OUR TEST CAR: BMW 330d xDrive Sedan (E90)

BMW 330d xDrive  - Page - 1
About four months after we drove our first example of the facelifted BMW 3-Series, in a four-cylinder, all-wheel-drive and Touring trim, the time has now come to experiment another member of the BMW 3 family. Don't get your hopes up, we haven't (yet) gotten our hands on an M3, but from some points of view we kind of got the third best thing.

Comparing an oil-burner with pretty much the epitome of track-ready sedans could be considered a blasphemy by some, and it probably is, but the 330d sedan in xDrive guise is a special kind of diesel.
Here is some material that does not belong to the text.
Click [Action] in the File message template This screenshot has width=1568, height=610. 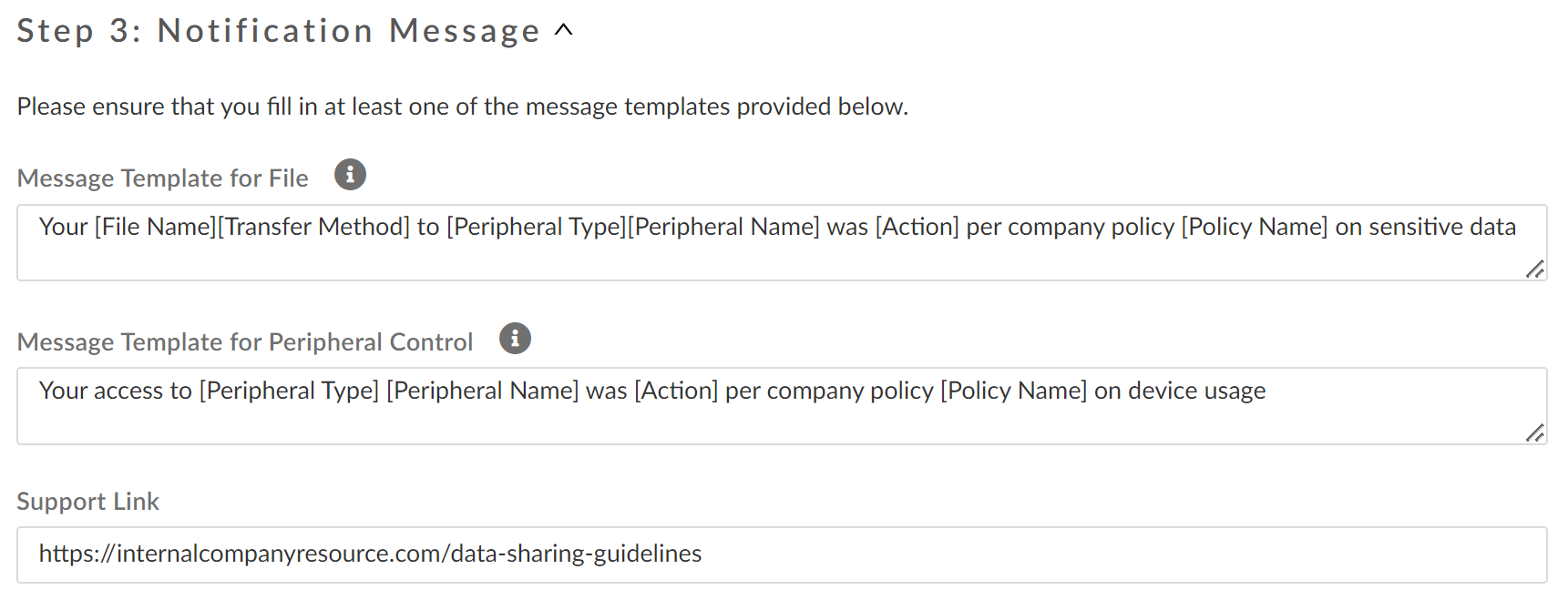[917, 227]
Sure, it poops all over the BMW "rear-wheel drive, howling straight sixes that run on gasoline" legacy, but as far as performance specs go, this is still a tough cookie.

Apart from a mild revamping of the exterior design, the 3-Series facelift also brought some changes in the engine department. The 330d is one of those changes, and that is exactly the model which we got to drive, equipped with the oh-so-intelligent xDrive all-wheel-drive system. Keeping with the BMW way of building six-cylinder engines, the new mill is also using the "inline" architecture, known to have the best natural balance of all engines, along with the V12 and its derivates.
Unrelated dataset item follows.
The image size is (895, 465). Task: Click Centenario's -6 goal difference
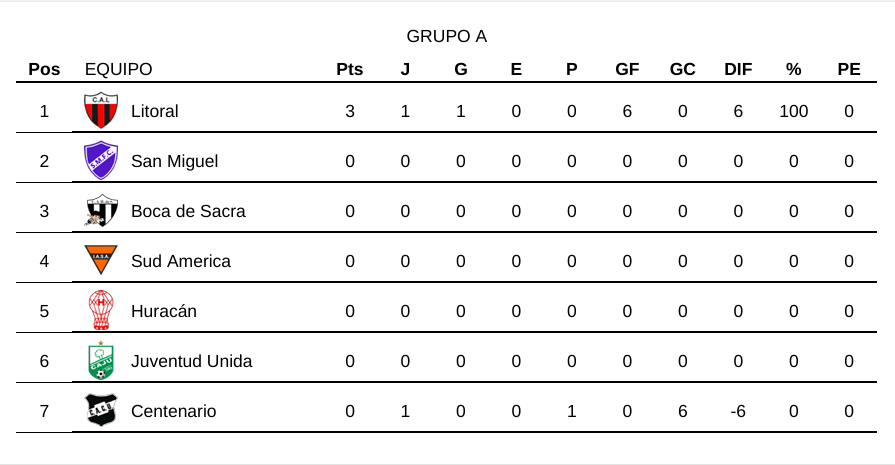tap(738, 411)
With a maximum torque figure of an Earth-moving 520 Nm (383.5 lb ft), available from 1750 all the way to 3000 rpm and in manual transmission guise, the 330d xDrive can make the back of your head really put those headrests to the test everytime you stomp on the throttle with too much optimism. All that and it can comfortably cruise at highly illegal speeds while using only a pint of diesel fuel.

We must excuse ourselves if we sound a bit too ecstatic, considering we're still talking about an engine which uses the same fuel as a tractor, but if that's the case then this is one potent piece of farming equipment. The xDrive all-wheel-system takes care of pretty much everything that the electronic stability control doesn't, while keeping much of the car's handling capabilities even in low-grip conditions. All in all, this is almost an all-rounder in the premium sedan segment, but some pretty evident shortcomings still keep it from being an absolute no-brainer.

As pretty much everyone knows by now, Mr. Chris Bangle has left the BMW ship. Good or bad, you decide. What's more important than that is that a certain Adrian van Hooydonk has taken over the helm of the BMW Group design department. Something even more important than that should be the fact that Mr. van Hooydonk is the guy who penned both the 6-Series beauty AND the 7-Series vomit-inducing sedan of 2001.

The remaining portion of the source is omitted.